BEGIN
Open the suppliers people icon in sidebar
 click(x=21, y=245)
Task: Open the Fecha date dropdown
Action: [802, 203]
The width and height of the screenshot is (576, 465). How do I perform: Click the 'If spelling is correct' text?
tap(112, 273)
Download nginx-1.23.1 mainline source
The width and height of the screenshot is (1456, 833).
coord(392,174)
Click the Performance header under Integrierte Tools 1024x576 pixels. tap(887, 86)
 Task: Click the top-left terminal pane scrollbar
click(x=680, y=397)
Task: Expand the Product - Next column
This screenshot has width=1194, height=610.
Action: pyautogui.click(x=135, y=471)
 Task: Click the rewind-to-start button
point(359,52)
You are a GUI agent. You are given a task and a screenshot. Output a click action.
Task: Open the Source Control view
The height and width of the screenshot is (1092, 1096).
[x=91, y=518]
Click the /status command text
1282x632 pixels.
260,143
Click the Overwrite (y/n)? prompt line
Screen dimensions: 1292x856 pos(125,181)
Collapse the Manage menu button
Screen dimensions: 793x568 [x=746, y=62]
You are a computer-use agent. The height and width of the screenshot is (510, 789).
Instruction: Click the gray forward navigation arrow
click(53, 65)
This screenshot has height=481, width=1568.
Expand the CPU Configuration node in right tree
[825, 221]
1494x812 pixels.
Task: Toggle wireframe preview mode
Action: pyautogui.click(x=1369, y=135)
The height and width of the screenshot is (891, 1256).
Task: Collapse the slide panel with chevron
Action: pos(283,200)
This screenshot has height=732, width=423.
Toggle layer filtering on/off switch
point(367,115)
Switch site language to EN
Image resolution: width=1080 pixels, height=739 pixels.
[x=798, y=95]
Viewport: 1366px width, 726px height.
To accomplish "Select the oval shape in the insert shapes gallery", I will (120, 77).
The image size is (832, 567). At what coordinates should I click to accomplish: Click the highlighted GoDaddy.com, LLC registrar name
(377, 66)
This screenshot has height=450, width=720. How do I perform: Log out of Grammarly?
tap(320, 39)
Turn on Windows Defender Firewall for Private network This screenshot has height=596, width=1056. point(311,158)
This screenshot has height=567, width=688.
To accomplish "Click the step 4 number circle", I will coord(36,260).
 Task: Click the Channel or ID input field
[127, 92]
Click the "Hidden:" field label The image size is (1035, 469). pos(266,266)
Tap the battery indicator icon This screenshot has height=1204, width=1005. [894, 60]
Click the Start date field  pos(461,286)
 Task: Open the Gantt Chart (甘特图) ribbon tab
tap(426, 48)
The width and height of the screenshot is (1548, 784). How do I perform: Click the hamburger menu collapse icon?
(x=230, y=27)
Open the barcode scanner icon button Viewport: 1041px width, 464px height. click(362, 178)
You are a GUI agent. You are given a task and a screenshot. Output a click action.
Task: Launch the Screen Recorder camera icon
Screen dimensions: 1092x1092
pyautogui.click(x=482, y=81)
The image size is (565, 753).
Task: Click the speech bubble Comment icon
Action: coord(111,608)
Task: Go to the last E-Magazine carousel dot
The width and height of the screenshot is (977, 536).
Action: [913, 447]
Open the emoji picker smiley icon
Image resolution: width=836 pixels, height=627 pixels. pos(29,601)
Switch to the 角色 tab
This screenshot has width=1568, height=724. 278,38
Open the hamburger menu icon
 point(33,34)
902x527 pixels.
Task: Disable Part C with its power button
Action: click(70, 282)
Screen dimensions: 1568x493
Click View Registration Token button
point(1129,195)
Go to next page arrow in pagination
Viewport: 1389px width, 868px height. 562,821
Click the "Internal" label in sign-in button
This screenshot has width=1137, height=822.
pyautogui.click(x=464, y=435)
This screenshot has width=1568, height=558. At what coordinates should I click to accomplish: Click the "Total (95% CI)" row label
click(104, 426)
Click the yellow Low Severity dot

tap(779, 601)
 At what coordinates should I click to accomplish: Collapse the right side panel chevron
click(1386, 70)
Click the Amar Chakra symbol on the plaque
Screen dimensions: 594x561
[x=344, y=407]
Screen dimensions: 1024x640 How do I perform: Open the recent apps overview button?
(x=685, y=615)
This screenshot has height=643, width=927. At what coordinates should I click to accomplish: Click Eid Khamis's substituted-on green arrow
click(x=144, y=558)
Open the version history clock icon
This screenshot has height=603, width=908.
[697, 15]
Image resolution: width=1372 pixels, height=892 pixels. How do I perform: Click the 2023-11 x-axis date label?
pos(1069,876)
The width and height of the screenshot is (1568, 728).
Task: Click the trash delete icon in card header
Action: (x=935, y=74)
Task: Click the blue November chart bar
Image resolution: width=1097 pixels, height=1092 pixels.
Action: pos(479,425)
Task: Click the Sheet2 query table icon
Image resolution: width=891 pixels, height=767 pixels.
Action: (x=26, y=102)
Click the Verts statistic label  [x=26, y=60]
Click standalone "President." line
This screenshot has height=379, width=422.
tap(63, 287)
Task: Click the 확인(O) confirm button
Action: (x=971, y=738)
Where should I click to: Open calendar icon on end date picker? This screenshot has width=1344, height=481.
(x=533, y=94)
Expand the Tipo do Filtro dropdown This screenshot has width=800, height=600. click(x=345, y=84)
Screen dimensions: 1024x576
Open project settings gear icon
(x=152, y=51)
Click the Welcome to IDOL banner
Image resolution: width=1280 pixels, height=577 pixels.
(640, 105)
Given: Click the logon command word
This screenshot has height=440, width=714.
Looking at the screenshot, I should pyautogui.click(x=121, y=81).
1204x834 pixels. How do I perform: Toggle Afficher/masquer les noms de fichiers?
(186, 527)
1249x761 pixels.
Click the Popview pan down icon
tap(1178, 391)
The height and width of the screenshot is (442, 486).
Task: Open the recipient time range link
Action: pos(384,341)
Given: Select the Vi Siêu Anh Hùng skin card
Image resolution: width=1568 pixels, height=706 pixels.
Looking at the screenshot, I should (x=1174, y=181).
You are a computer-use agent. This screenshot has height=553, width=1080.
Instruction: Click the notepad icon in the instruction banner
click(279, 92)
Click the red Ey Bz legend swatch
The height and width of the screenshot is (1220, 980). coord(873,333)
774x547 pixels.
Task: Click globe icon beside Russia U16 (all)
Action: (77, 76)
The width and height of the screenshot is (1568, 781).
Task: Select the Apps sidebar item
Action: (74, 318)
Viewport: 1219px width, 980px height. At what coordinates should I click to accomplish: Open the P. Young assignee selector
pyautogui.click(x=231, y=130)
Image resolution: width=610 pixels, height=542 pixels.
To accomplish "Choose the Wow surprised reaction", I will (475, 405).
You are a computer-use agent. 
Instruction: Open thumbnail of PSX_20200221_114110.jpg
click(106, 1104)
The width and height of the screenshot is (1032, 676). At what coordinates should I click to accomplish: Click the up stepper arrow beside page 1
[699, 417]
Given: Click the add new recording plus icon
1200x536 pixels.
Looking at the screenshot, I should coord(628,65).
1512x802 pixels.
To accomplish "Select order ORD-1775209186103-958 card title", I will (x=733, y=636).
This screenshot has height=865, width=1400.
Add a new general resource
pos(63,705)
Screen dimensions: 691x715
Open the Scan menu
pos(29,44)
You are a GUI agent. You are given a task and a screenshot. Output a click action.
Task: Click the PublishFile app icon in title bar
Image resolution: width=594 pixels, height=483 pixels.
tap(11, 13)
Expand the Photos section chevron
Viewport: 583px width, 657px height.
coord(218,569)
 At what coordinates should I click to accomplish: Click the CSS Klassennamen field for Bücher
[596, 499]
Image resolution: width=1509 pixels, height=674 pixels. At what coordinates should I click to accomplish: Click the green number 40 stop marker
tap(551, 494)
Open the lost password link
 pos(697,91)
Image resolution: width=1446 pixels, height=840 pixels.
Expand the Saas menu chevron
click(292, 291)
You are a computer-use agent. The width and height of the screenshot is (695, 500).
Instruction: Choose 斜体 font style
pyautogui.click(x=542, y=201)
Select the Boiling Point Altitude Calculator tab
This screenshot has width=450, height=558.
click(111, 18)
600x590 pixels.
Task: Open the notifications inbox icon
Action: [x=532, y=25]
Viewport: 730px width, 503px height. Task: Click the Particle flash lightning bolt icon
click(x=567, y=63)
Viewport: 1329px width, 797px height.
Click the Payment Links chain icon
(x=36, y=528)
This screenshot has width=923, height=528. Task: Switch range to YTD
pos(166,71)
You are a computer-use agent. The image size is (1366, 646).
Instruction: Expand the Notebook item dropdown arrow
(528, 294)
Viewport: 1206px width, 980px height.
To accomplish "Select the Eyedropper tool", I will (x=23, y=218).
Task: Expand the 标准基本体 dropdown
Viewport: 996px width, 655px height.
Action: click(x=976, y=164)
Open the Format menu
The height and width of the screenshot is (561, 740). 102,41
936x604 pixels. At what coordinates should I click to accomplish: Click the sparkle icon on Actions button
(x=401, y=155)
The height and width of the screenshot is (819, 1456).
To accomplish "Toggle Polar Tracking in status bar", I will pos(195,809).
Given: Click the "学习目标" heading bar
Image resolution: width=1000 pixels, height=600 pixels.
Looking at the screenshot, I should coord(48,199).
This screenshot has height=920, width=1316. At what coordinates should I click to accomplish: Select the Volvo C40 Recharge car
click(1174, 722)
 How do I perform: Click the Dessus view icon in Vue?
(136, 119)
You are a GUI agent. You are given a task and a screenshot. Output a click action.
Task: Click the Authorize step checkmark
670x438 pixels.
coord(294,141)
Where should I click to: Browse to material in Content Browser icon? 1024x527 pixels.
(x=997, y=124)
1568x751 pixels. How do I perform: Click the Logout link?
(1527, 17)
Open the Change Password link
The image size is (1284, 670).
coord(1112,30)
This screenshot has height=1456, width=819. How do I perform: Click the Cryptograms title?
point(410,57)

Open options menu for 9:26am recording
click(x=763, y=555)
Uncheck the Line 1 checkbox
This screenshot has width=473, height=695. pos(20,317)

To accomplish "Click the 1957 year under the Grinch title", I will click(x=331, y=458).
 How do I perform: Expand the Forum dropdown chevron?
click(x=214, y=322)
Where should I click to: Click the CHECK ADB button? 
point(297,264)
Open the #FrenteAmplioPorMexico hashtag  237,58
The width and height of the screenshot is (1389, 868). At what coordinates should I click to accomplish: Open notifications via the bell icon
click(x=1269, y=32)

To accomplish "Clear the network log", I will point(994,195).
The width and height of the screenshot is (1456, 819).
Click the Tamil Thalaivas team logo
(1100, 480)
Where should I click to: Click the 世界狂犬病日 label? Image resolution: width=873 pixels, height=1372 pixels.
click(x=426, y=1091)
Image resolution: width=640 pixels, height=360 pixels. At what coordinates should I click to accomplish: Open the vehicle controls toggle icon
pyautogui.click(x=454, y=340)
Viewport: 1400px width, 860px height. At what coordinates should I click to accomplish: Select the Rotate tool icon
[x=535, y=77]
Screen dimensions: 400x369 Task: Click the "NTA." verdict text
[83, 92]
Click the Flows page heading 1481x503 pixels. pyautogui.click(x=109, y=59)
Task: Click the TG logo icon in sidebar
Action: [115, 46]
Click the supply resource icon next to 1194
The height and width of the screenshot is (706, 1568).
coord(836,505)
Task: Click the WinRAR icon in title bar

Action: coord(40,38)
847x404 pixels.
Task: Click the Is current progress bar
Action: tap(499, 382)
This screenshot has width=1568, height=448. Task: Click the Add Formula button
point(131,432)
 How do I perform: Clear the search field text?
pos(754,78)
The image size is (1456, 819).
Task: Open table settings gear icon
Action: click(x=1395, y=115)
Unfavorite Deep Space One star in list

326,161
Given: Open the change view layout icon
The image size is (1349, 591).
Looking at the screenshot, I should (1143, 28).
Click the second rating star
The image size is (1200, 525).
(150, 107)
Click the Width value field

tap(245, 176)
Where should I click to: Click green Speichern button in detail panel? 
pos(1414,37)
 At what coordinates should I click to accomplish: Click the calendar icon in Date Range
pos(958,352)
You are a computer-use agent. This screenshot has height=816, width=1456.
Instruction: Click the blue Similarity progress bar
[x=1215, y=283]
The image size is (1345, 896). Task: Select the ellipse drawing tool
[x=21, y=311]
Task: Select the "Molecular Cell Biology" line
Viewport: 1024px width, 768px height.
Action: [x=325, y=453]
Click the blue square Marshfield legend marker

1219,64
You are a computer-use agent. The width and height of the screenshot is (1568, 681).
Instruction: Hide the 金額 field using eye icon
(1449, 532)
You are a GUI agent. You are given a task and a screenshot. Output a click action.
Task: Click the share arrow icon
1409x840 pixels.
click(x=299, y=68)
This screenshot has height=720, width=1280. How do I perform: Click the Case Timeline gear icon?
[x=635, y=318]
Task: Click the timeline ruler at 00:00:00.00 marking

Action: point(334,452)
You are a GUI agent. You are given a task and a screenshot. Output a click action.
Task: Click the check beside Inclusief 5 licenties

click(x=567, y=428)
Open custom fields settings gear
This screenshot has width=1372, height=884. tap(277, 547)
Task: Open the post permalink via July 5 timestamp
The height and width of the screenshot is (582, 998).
END
▶ **Task directions**
Rewrite the data above as a numbered list, starting at the first line and ending at the line containing "Action: pos(283,200)", with blank lines left out.

▶ **Response below**
1. Open the suppliers people icon in sidebar
2.  click(x=21, y=245)
3. Task: Open the Fecha date dropdown
4. Action: [802, 203]
5. The width and height of the screenshot is (576, 465). How do I perform: Click the 'If spelling is correct' text?
6. tap(112, 273)
7. Download nginx-1.23.1 mainline source
8. The width and height of the screenshot is (1456, 833).
9. coord(392,174)
10. Click the Performance header under Integrierte Tools 1024x576 pixels. tap(887, 86)
11.  Task: Click the top-left terminal pane scrollbar
12. click(x=680, y=397)
13. Task: Expand the Product - Next column
14. This screenshot has width=1194, height=610.
15. Action: pyautogui.click(x=135, y=471)
16.  Task: Click the rewind-to-start button
17. point(359,52)
18. You are a GUI agent. You are given a task and a screenshot. Output a click action.
19. Task: Open the Source Control view
20. The height and width of the screenshot is (1092, 1096).
21. [x=91, y=518]
22. Click the /status command text
23. 1282x632 pixels.
24. 260,143
25. Click the Overwrite (y/n)? prompt line
26. Screen dimensions: 1292x856 pos(125,181)
27. Collapse the Manage menu button
28. Screen dimensions: 793x568 [x=746, y=62]
29. You are a computer-use agent. The height and width of the screenshot is (510, 789).
30. Instruction: Click the gray forward navigation arrow
31. click(53, 65)
32. This screenshot has height=481, width=1568.
33. Expand the CPU Configuration node in right tree
34. [825, 221]
35. 1494x812 pixels.
36. Task: Toggle wireframe preview mode
37. Action: pyautogui.click(x=1369, y=135)
38. The height and width of the screenshot is (891, 1256).
39. Task: Collapse the slide panel with chevron
40. Action: pos(283,200)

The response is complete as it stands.